だが、唯一気になるのが、前走の安田記念の内容だ。
ロゴタイプに渾身の逃げ切りを許し、連勝が7で止まった前走の安田記念。2番手で追走したモーリスは、最後までロゴタイプを捕まえることができなかった。
香港遠征となった前々走のチャンピオンズマイルから検疫の都合で東京競馬場での調整を強いられたこと、手前を替えることが苦手な左回りのレース、さらには初コンビだったT.ベリー騎手と手が合わなかったことなど、多くの敗因が挙げられているが、最も直接的な敗因はレース中に「掛かった」ことだ
「逃げるロゴタイプを2番手で追走した」といえば聞こえがいいが、実際は前に馬が置けずに、折り合いを欠いたまま、ダラダラとポジションが上がった結果が2番手というだけだった。
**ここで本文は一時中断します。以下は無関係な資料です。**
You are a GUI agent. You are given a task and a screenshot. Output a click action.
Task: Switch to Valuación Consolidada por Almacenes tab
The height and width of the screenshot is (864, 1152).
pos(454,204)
その結果、直線では本来の伸びを欠き、ロゴタイプにつけられた着差は1・1/4馬身差。何よりもモーリスの上がり3ハロンは「34.0秒」と、逃げたロゴタイプの「33.9秒」を下回っているだけに、内容的には完敗である。
ちなみに「34.0秒」は何の見せ場もなく早々に脱落したリアルスティールと、-21kgで走れる状態ではなった香港のコンテントメントを除けば、最も遅い上がり。なんとか2着を保ったものの、3着フィエロとはハナ差、4着サトノアラジンとはさらにクビ差まで追い詰められた薄氷の2着だった。
率直に述べて、ここ最近のモーリスとしては最低のレース内容であり、到底マイル王の走りではない。そんな内容でも2着に踏ん張ったことは評価できるが、この内容を繰り返すようでは秋の天皇賞はおろか、今週末の札幌記念でさえ足をすくわれる可能性は高いと述べざるを得ない。